Closed vadim-kupovykh closed 7 months ago
Hi,
Please share additional info:
Hi, Sure
services.AddHangfire(globalConfiguration =>
{
globalConfiguration.UsePostgreSqlStorage(Configuration.GetConnectionString(HangfireExtensions.HangfireDatabase));
globalConfiguration.UseSerializerSettings(HangfireExtensions.HangfireJsonSerializerSettings);
globalConfiguration.UseTagsWithPostgreSql();
});
services.AddHangfireServer(options =>
{
options.WorkerCount = agentSettings.GetValue("WorkerCount", 15);
options.Queues = targetQueues;
});
We have in GCP a few servers. Each server could have specific list of queues. Independent database for Hangfire as service in GCP. Database CPU - 100%, memory - around 50%.
We can add additional instances fast. However, we have that issue when we have even 1 server.
Execution plan of that query
13 secs latency for an index scan. And it's slowly degrading. We have 60k jobs in the queue and hangfire cannot start processing more than 5-10 jobs. Now we are not even creating jobs, just trying to process existing. So, technically we cannot add additional servers for horizontal scaling, because DB is dying. Do you have any ideas about what are we doing wrong?
It seems like the database is feeling better when the queue is smaller. Latency better and better with decreasing queue.
Any suggestions? :)
Try to reduce increase polling interval for workers. There must be a settings for this inside of in AddHangfireServer
or UsePostgresSqlStorage
calls.
If you have lots of workers that constantly poll the db, but never get any jobs (e.g because their own queue is empty), this can create unnecessary stress.
That is not the desired behavior. We have small jobs and all servers could process those. So, technically increasing the pooling interval (15 seconds now) will mean that workers are just doing nothing sometimes. Or am I wrong?
And here are transactions per second for the database. Take a look at performance. Amount of jobs in queue decreasing and performance is growing. In the end we don't have jobs. We are talking about 10k-50k jobs in the queue. Hangfire is processing it for so long due to issues with fetching jobs for processing. Jobs duration 5-50ms.
That is not the desired behavior. We have small jobs and all servers could process those. So, technically increasing the pooling interval (15 seconds now) will mean that workers are just doing nothing sometimes. Or am I wrong?

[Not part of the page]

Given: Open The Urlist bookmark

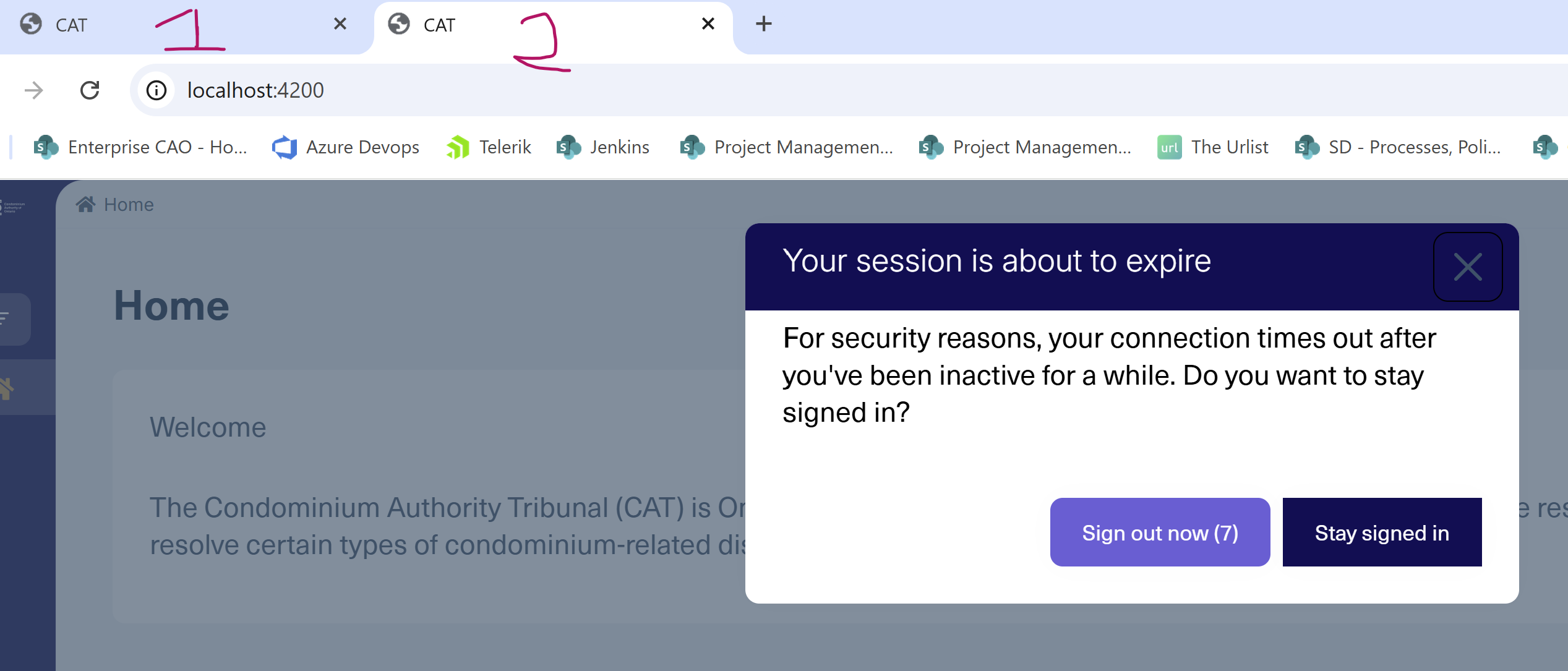Looking at the screenshot, I should [1213, 147].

Technically, yes; in practice, depending on the server which enqueues the job, it can be picked up by a worker in the same server instance immediately because of AutoResetEvent
.
Partial screenshot of the execution plan has little value. Can you provide the actual query plan from PG in JSON format instead? I can't open any of these images in full size, personally (404).
EDIT: Also, what is behind UseTagsWithPostgreSql()
?
Generated a million rows in the table. Here are the results. Even with a milion rows, query runs in sub-1s.
Generated a million rows in the table. Here are the results. Even with a milion rows, query runs in sub-1s.
That is my expectation. :) Will try to share the JSON plan later. I cannot it extract from GCP so simply. UseTagsWithPostgreSql enables Tags functionality by creating an independent table. It doesn't affect the initial table and selecting from jobqueue. OK, we will try to increase pooling interval.
I'd suggest trying manual vacuum on the table, if GCP allows that in some way. We've had some issues with autovacuum not doing the job so well in our business apps.
I'd suggest trying manual vacuum on the table, if GCP allows that in some way. We've had some issues with autovacuum not doing the job so well in our business apps.
Tried, didn't help :(
So, the reason is 100% related to amount of records in jobqueu. That subquery is the issue
SELECT "id"
FROM "hangfire"."jobqueue"
WHERE
"queue" = ANY (ARRAY['kafka-consumption'])
AND ("fetchedat" IS NULL
OR "fetchedat" < NOW() + INTERVAL '1 YEAR')
ORDER BY
"fetchedat" NULLS FIRST,
"queue",
"jobid"
for update skip locked
LIMIT 1;
Here is the plan for the query https://explain.dalibo.com/plan/ga35182eddag2f6h#
As I understand we have problem because of for update skip locked
. Without for update skip locked
plan: https://explain.dalibo.com/plan/76gad6c1eec5bd4e But honestly, I don't understand why the plan is so different.
https://postgrespro.com/list/thread-id/2505440 Here a similar problem is discussed.
I quickly scanned through, and one recommendation is to introduce jitter lag to polling threads to decrease contention.
Maybe there is something better, need to read until the end.
https://postgrespro.com/list/thread-id/2505440 Here a similar problem is discussed.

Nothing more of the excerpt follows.